%%

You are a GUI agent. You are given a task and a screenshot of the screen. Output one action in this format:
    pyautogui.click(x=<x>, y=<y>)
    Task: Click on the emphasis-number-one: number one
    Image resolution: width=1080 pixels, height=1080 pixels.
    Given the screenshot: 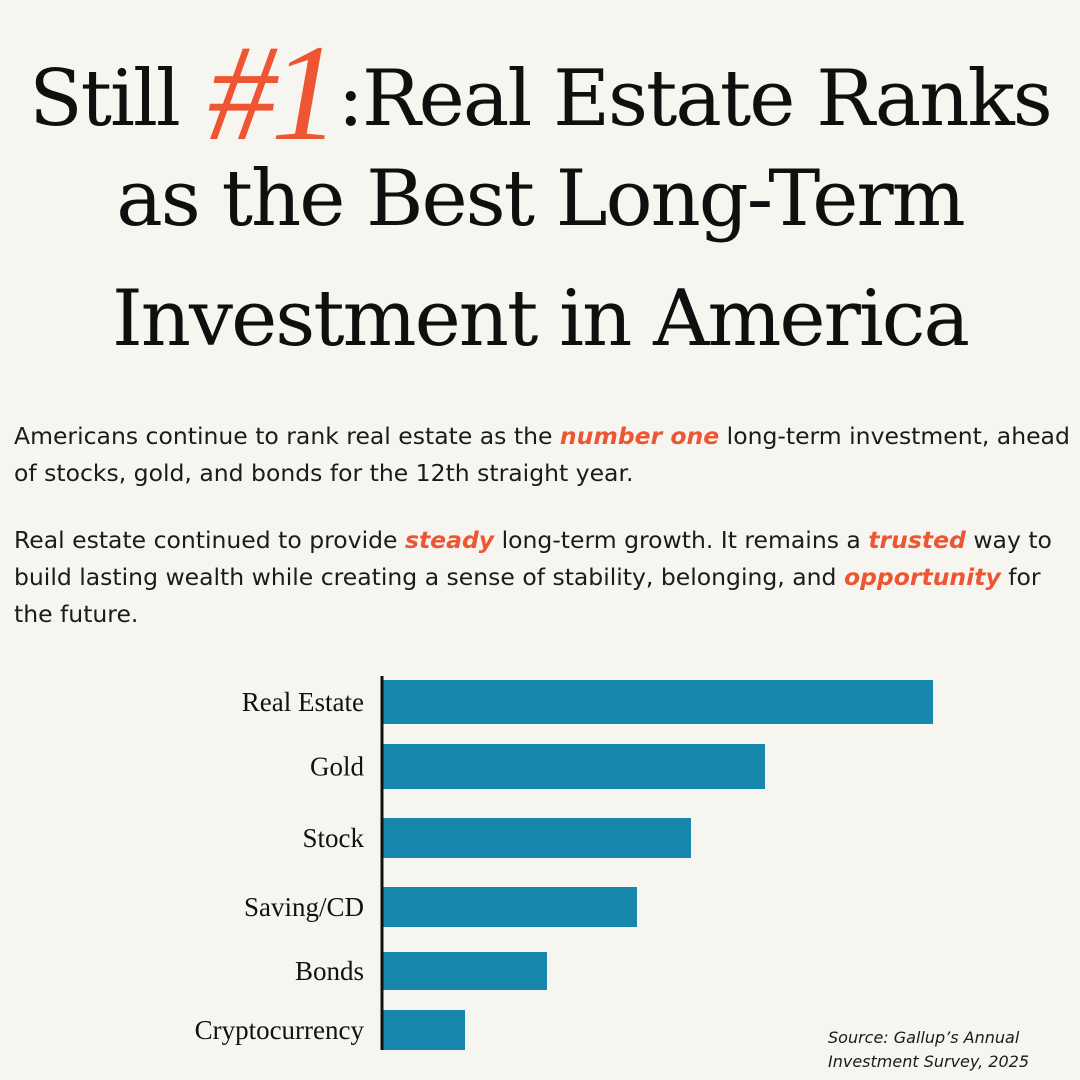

%%

:: Exercise description ::
Rewrite the records above with each "screenshot" swapped for "capture" and everything else unchanged. Leave the pictures out of your answer.

:: Written reply ::
You are a GUI agent. You are given a task and a capture of the screen. Output one action in this format:
    pyautogui.click(x=<x>, y=<y>)
    Task: Click on the emphasis-number-one: number one
    Image resolution: width=1080 pixels, height=1080 pixels.
    Given the capture: 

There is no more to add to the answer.